_Input rows:_
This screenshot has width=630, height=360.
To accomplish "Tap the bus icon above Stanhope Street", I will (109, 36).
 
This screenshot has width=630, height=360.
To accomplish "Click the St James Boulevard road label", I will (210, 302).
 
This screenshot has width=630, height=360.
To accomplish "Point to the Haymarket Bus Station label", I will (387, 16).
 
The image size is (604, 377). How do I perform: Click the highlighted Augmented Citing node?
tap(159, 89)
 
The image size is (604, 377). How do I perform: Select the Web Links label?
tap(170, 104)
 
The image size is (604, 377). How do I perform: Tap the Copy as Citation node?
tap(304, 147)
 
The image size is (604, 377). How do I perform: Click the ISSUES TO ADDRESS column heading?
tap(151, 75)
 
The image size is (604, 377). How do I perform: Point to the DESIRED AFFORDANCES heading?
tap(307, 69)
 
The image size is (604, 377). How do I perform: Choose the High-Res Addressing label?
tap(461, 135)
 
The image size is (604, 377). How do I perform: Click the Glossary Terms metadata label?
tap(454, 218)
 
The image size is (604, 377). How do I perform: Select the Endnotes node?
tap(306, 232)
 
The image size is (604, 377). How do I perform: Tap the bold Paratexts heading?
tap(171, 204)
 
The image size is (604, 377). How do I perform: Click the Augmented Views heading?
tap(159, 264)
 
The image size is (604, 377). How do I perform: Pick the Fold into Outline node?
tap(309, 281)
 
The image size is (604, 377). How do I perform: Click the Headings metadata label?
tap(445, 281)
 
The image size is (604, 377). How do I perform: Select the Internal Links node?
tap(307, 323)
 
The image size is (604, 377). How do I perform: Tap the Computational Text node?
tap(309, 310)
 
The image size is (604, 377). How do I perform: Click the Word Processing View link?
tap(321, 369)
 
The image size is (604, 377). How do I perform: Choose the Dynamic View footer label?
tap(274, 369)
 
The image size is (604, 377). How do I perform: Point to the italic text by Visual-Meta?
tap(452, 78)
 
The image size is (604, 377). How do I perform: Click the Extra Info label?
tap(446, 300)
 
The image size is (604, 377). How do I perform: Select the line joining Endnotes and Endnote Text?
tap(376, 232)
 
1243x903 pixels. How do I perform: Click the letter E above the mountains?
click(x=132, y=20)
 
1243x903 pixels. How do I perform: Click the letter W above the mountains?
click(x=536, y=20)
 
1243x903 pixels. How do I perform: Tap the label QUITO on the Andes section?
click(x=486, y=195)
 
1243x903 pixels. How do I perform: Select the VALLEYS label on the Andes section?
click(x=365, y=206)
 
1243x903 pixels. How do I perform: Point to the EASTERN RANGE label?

_Task prompt:_ Reproduce the listing above word for word, from its first line through the line that contains "tap(159, 89)", including both of those lines.

_Reply to the exercise:_
This screenshot has width=630, height=360.
To accomplish "Tap the bus icon above Stanhope Street", I will (109, 36).
 
This screenshot has width=630, height=360.
To accomplish "Click the St James Boulevard road label", I will (210, 302).
 
This screenshot has width=630, height=360.
To accomplish "Point to the Haymarket Bus Station label", I will (387, 16).
 
The image size is (604, 377). How do I perform: Click the highlighted Augmented Citing node?
tap(159, 89)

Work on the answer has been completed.